Illinois is a long state, about 5 ½ hours' drive with the velocity of desire, from the southern tip near Shawnee Hills to Chicago. Yet it's an intolerably scenic passage, so much so I stop more than I should to admire the jigsaw puzzle of fields, the sky of unnatural depth, the fizz and riot of farms, and it takes me about eight hours. Around midnight I check into a small, anodyne hotel, The Kinzie, and settle back to ready for the morrow.

When in college I got to know a little of iconic Chicago, dropping in blues bars, clubs and shnorking deep dish pizza. But I never really explored the museums. After all, I was from a suburb of Washington, D.C., which overindulges with museums. And tastes were different back then....I preferred the brew and the bash over art appreciation.

Now, though, I am intrigued with what museums might offer, and titillated when my friend Barney Harford, CEO of Orbitz, says that Chicago may be The Second City, but it bends the light waves like no other when it comes to museums. It is a city on the edge of forever.

Chicago, once an upstart crossroads, emerged as the grommet through which the economic world was stitched by the late 19th century. In 1893 it decided to celebrate with The World's Columbian Exposition, The Chicago World's Fair. Ostensibly commemorating the 400th anniversary of Christopher Columbus's arrival in the New World, it was really a chance to showcase the advent of urban Exceptionalism. With the flowers of industry and commerce blooming, there came new prosperity, and with that the means and desire to create halls where scientific specimens, works of art, and other objects of value were displayed. This was the wellspring for the Great Museums of Chicago.

I first head to the Museum of Science and Industry, largest science museum in the Western Hemisphere, with 14 acres of exhibit space. I meet up with Anne Rashford, Director of Special Exhibitions, who tells me, "We've completely reinvented the museum; more than 75% of the exhibits on the floor have been redone." I take a look around; everywhere rum little scenes clip into action. I swirl around a 40'-high tornado. I crouch and follow The Great Train Story model railroad which has over 20 trains running on 1,400 feet of track, completing the winding journey between Chicago and Seattle. I get a near "real-time" view of our planet Earth with a 6-foot-in-diameter, solid carbon fiber globe suspended among computers and video projectors, loaded with data sets from the National Oceanic and Atmospheric Administration and NASA. I can see the flow of our ocean currents, changing cloud cover, the geophysical forces that shape the planet; the Earth as a dynamic, living system. Doubters and panjandrums should come here: you can see global climate change in action.

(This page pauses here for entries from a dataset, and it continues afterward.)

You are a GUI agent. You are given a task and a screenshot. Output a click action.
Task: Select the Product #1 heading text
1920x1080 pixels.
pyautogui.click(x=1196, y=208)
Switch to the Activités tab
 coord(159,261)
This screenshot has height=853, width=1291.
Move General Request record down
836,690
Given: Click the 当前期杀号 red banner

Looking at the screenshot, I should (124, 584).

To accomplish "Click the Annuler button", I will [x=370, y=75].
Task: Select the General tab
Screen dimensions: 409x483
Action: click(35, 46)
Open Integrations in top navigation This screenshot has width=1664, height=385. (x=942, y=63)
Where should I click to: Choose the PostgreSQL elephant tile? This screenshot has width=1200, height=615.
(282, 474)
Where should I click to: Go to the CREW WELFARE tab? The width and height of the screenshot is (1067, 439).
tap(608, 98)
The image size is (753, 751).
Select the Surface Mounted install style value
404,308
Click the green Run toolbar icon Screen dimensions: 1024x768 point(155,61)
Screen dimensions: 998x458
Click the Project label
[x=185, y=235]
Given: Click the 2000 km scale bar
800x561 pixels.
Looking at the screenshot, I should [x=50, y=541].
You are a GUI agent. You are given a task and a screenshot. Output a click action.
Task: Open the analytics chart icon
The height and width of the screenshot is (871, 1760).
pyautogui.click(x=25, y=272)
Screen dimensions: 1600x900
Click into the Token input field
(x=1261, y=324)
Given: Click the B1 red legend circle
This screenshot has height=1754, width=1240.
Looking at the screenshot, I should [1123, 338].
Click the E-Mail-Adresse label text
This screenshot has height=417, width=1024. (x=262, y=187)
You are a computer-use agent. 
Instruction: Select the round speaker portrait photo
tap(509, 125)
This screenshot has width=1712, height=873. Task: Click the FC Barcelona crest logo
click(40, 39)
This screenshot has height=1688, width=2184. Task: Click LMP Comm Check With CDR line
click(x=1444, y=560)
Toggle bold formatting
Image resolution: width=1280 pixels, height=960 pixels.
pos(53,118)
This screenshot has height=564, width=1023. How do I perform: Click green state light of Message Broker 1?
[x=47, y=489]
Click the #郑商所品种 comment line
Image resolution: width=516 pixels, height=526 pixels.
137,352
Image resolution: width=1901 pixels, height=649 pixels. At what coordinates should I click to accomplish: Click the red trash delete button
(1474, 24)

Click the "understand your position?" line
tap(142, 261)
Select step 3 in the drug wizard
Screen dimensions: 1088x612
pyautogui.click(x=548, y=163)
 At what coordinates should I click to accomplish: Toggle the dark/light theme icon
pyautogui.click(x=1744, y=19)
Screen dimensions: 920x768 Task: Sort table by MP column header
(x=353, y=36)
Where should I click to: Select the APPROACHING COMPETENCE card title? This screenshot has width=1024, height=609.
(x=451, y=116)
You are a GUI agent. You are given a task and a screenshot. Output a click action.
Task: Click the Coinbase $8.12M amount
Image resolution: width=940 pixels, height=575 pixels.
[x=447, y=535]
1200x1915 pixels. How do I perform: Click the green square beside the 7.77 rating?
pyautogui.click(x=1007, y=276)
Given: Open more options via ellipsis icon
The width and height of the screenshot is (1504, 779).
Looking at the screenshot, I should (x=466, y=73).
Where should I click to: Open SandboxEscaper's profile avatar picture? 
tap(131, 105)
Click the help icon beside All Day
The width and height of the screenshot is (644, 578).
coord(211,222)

And finally I step into an actual German U-505 submarine, which in June 4, 1944, was prowling off the coast of West Africa on a hunt for American ships, when depth charges from the USS Chatelain blasted the boat out of hiding. It was the end of a violent run for U-505, which had terrorized the Atlantic Ocean as part of a massive U-boat campaign that almost altered the outcome of World War II. Now, it is a national memorial to the 55,000 American sailors who gave lives on the high seas in WWI and WWII.

A short Uber ride and I'm in the main hall of the Field Museum of Natural History. Here I meet Gretchen Baker, Exhibitions Planning and Operations Director, who stands in front of the star exhibit, SUE, world's largest and most complete T-Rex. "SUE had a long journey getting here. She was discovered in the hills of South Dakota, and immediately every museum or collector wanted her, or pieces of her. After many disputes and a court case she ended up in auction at Sotheby's in New York, and we were the lucky bidders."

She is an allure with a nimbus, but just one of a collection that numbers some 25 million specimens, in over 350,000 square feet of public space, making the Field Museum the fourth largest natural history museum in the world. I take a look around, and am especially drawn to the dioramas, all made by Carl Akeley, the legendary taxidermist who died of fever in the Congo in 1926.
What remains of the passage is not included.